#### [Exercises]
a) Answer these questions about the forum thread on calling turkeys:
(i) What does the first post call a place to start but "not the real deal"?
(ii) On what date does EdB say people who want to take pictures can start?
(iii) Whom does EdB ask to go find another forum to join?
b) Can you extend the forum thread on calling turkeys from where it stops?

>> Begin Passage

If calling educates birds then how is it possible to call in the same birds morning after morning? Or how can you work a bird all season long with no success and then later in the season he comes in tripping over his beard like he's never seen a hen before? It seems to me if they get educated by calling then these things wouldn't be possible. Yet they happen on a frequent basis.

The turkeys are the best teachers and learning to call them comes through practicing on them. Videos and CD's may be a place to start but they are not the real deal. And if the only practice you get is during your season with a gun in your hand then you aren't getting enough practice.

Of course, according to some, the only people that should be allowed to call turkeys are permit holders and then only during their respective seasons. That's just stupid.


----------



## EdB (Feb 28, 2002)

This is not about keeping everyone who doesn't have a turkey license off of public land. I don't know any turkey hunters who feel that way. The issue is about calling turkeys when you aren't hunting. If you have a license and want to go road yelping, go for it. But with a little pre-season scouting effort, you don't need to do that to find birds. 

I can't believe anyone who is a turkey hunter and knows anything about the sport would advocate going practise calling pre-season or during the season. And if you think your going out practice calling or calling them in for a camera and turkeys never see you and you never educate them, you really misunderstand the turkey woods. Sure you can fool a few of them, especially in some private honey hole. You still have to walk in, you have to walk out and turkeys will know of your presence. If your not in a fully concealed blind, there are a couple turkeys you never see for every one you do. They came in and saw you moving or working a call and left and you never knew they were there. If you want to practice, get a tape or CD. If you want to take pictures, start on June 1st and you've got the next 10 months. If your such a great turkey guru, you can call plenty to the camera then. 

As far as the mushroom hunters, hikers, birdwatchers, enjoy the woods and I'll go the other way if I see you when I'm hunting. But if your out calling turkeys for fun and practice when your not hunting and other sportsman are, that's just rude, selfish and inconsiderate.

It's sad because we rarely have this BS on this forum. Hyrax, I always welcome new members but this time, please go find another forum to join and start arguments.


----------



## hyrax (Nov 23, 2007)

>> End Passage
>> Begin Material

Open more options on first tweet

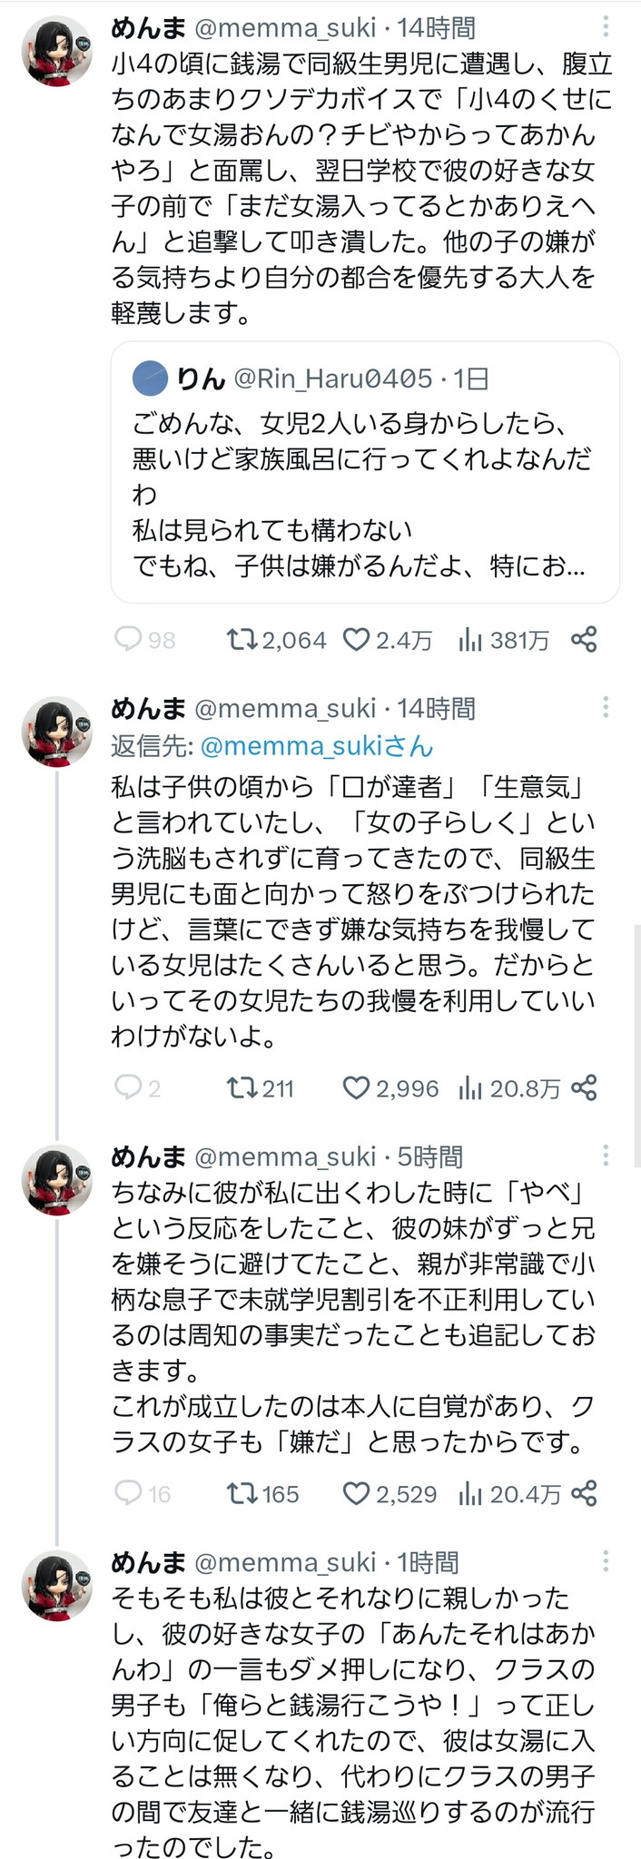click(x=606, y=28)
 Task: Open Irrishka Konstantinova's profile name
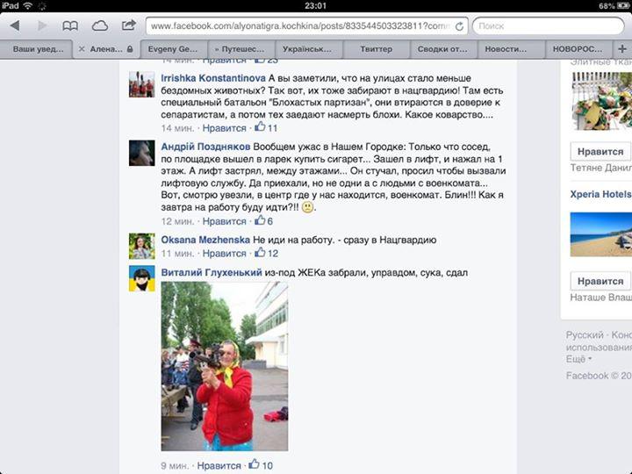pos(213,78)
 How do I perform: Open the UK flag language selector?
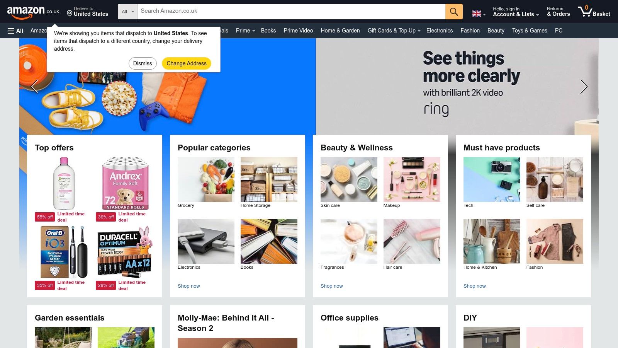[x=479, y=14]
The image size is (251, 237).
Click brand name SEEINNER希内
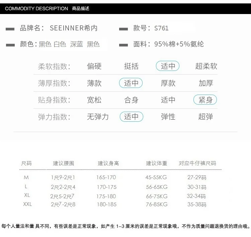[x=74, y=28]
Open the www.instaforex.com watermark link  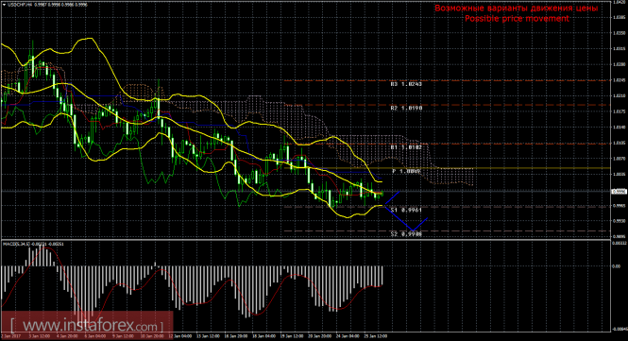[87, 325]
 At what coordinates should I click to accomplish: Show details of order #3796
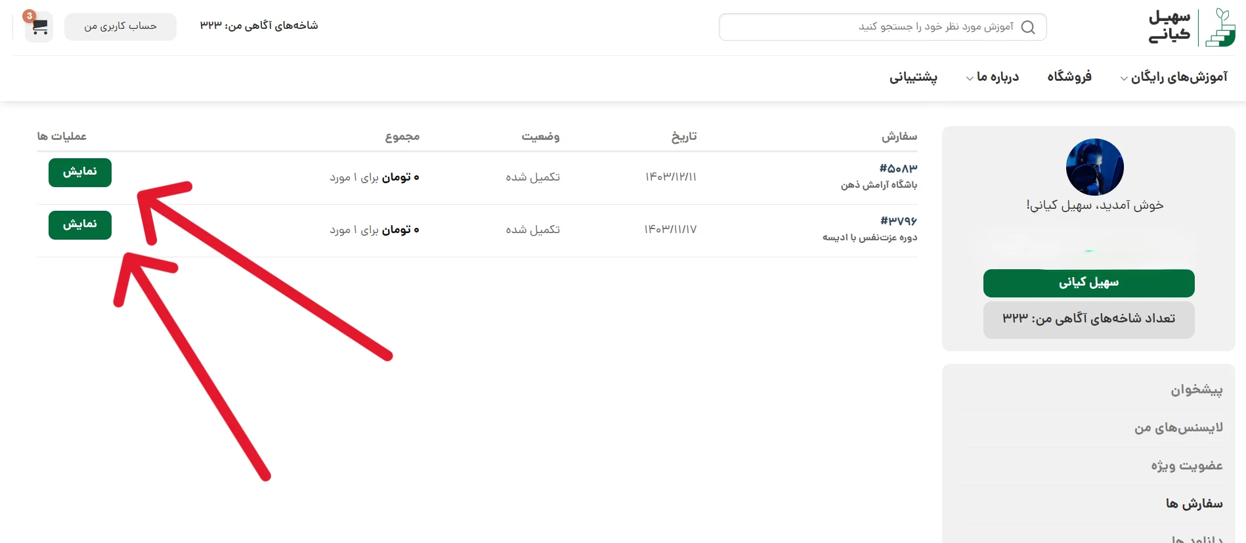(80, 225)
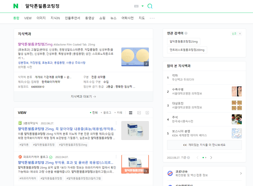This screenshot has width=253, height=186.
Task: Open the 이미지 search tab
Action: pos(41,18)
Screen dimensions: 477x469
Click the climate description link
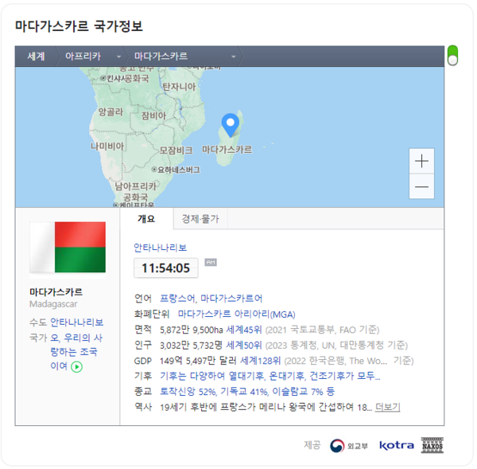[x=270, y=376]
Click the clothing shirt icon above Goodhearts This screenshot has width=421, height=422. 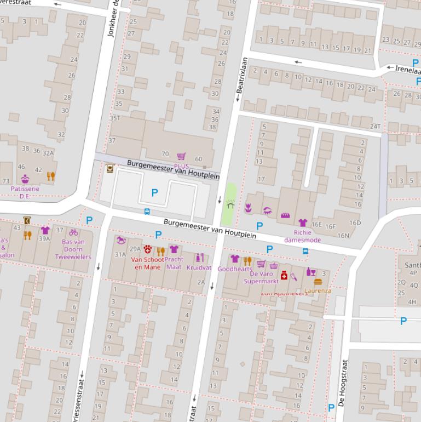point(235,259)
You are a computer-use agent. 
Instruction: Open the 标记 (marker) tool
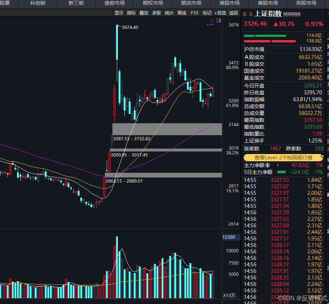(x=207, y=13)
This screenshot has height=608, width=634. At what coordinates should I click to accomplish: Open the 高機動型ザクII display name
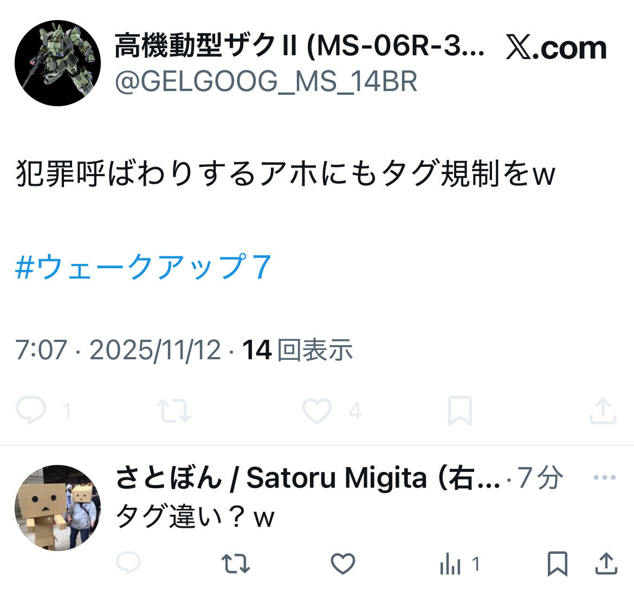[x=300, y=46]
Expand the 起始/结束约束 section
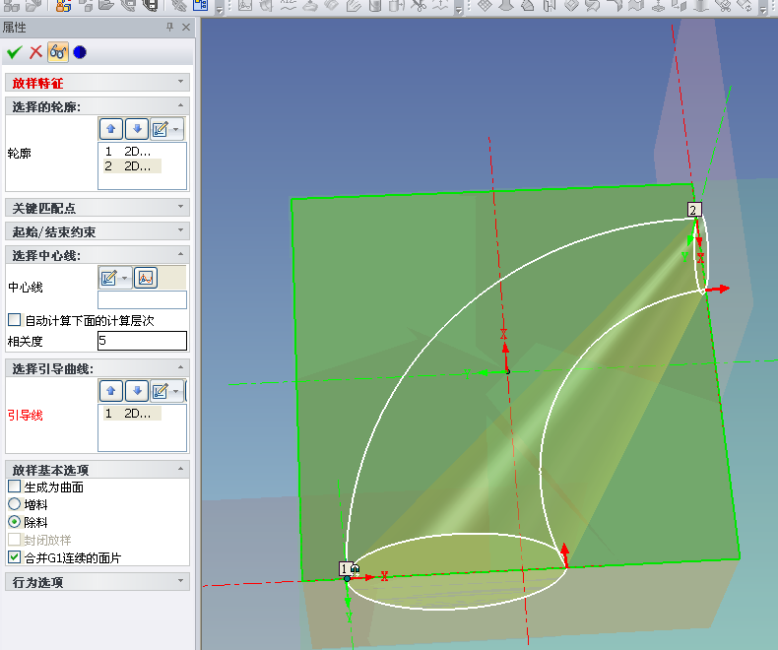Viewport: 778px width, 650px height. point(97,231)
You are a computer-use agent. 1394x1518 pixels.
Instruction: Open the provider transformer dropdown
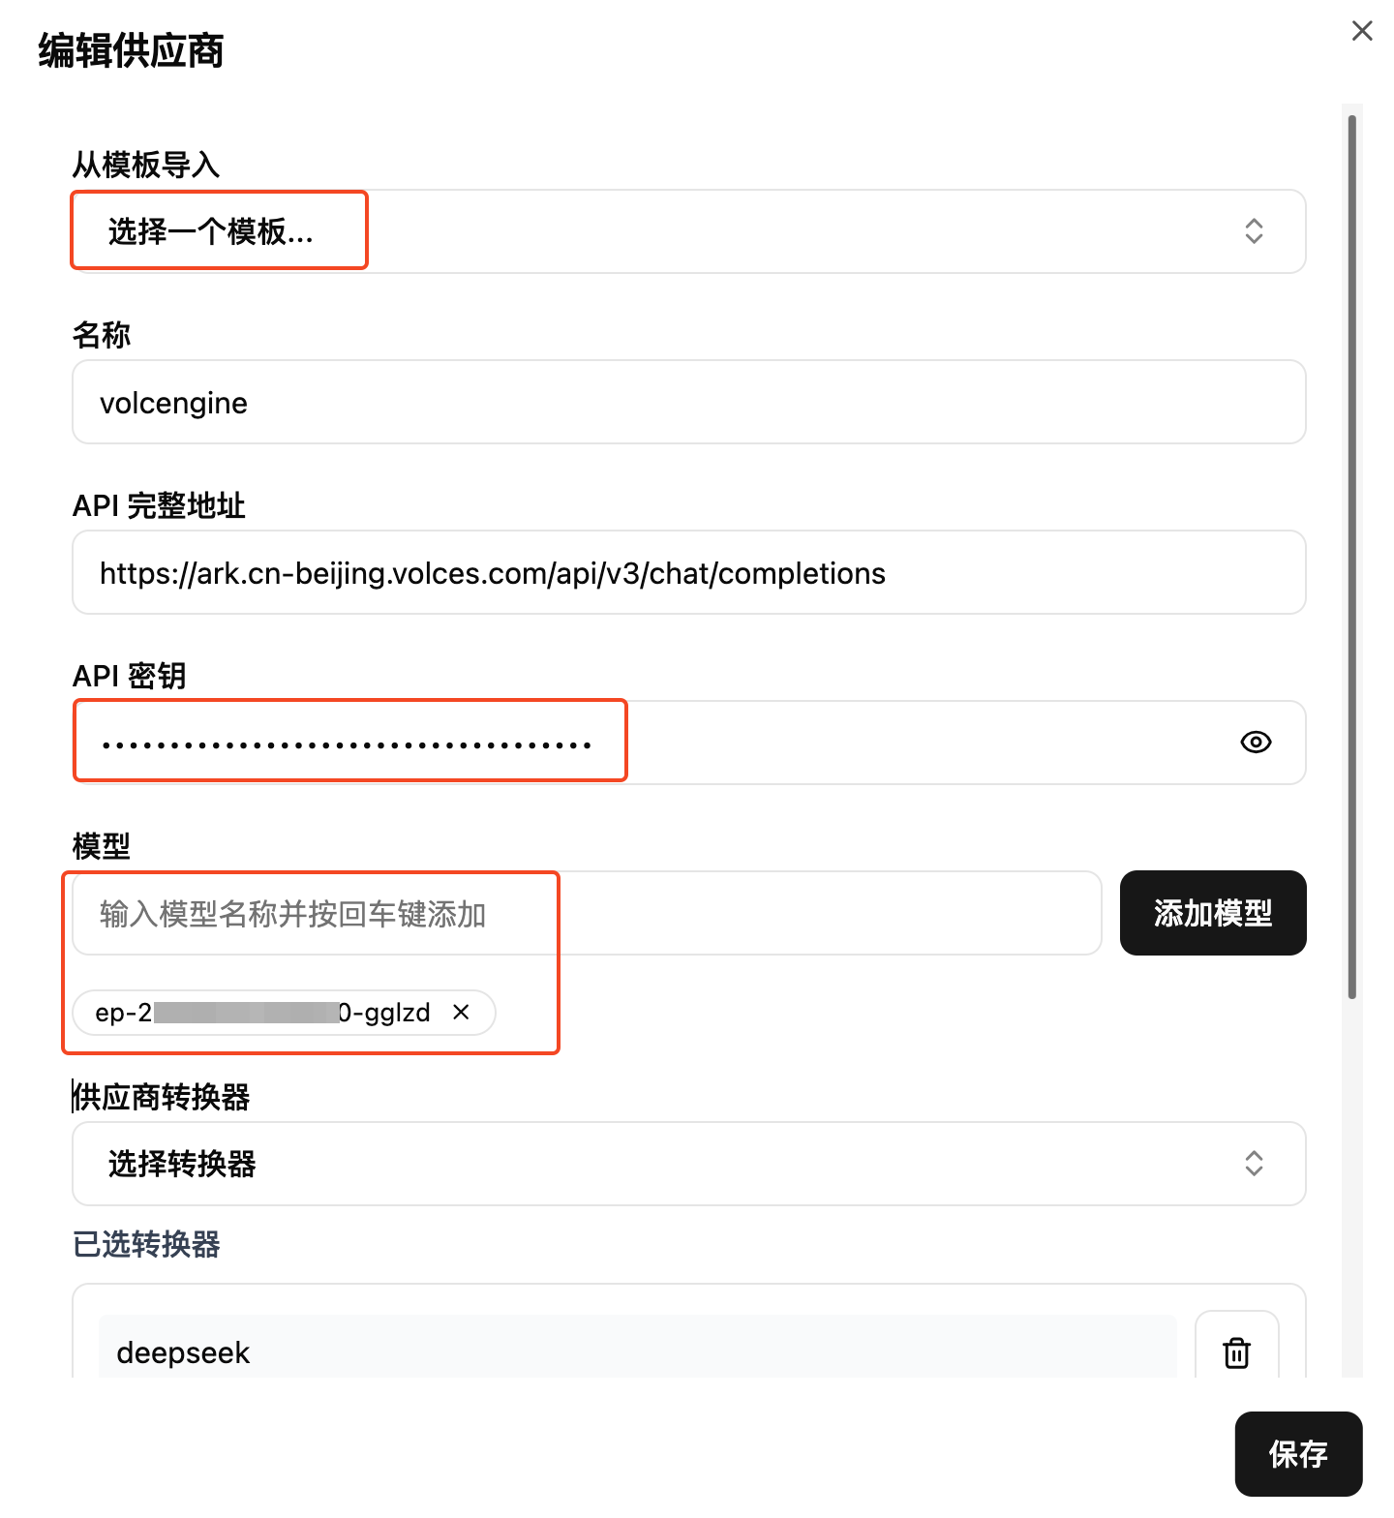coord(689,1164)
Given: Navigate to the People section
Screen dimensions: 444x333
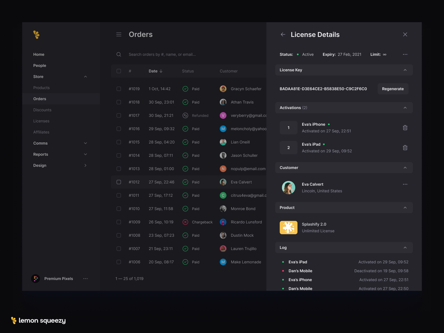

>> End Material

#### [Answers given]
a)
(i) Videos and CD's.
(ii) June 1st.
(iii) Hyrax.

b)
I apologize for coming on so strong and for being so confrontational. It just really, really irks me when folks come out and discriminate against a user group on public land.

It is especially bothersome here because the reason for discriminating is pure opinion. There is no proof that some guy calling to a bird before you hunt him has any more affect on your hunting experience than a mushroom picker that happens by at an inopportune moment. In fact, the second instance will, in all likelihood, affect you far more. That is assuming that responsible calling to a bird has any effect on him at all (which I believe does not).


----------



## stickem (Oct 31, 2007)

yall whine waay too much.....if i was out turkey hunting on public land and a persone mushrooming,scouting just plain walking threw the woods to be out in nature.. i wouldnt be mad at them..its PUBLIC LAND...ive ran into a few hunters on public land durring turkey hunting whille mushrooming..i said "ohh sorry" and walked off....its people like yall that makes public land harder and harder to keep open bc u whine too much about people other than "hunters"..jeeze!!


----------



## Krull (Mar 29, 2005)

As a new Turkey hunter (2 years) this thread is quite amusing. I can see that there are some very knowledgable and opinionated people here and I have been a spectatur in this forum because I can learn a lot more than I can add at this point. That said, there are a couple points I would like to bring up. 
A) There are valid points on both sides of the argument.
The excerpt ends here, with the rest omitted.